Directions
Find each line of the entries with the string "agent", please, and copy it.

Working data
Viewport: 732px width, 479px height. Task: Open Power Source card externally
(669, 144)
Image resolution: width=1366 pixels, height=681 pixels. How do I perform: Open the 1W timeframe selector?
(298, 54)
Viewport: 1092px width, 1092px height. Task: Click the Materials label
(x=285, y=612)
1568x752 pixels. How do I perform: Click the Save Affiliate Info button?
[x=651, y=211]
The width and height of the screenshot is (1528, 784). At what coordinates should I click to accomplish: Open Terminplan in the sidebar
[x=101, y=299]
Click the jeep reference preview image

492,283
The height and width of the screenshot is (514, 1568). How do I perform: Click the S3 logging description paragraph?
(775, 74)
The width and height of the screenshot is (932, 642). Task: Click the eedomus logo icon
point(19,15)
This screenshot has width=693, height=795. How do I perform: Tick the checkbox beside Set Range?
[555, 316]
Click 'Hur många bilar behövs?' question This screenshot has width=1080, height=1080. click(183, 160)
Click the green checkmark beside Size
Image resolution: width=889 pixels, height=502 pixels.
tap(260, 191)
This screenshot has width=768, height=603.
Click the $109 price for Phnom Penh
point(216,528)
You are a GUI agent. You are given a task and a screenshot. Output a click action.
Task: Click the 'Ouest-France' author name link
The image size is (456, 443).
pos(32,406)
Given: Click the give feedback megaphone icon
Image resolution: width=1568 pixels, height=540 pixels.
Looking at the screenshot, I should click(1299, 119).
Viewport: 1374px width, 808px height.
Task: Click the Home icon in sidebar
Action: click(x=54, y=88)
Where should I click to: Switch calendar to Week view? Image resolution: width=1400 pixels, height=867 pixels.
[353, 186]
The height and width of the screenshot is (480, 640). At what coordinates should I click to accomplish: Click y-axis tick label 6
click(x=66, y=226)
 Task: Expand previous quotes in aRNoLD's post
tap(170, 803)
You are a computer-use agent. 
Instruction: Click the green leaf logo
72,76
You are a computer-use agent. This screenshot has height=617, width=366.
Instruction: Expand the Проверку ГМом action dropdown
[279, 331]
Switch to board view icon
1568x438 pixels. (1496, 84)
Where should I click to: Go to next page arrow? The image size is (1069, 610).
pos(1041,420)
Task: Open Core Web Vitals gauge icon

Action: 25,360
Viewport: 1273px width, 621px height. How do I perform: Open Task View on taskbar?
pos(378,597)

Problem solution
You are a GUI agent. You are given a task and a screenshot. Output a click action.
You are a computer-use agent. 
You are a computer-use agent. This screenshot has height=617, width=366.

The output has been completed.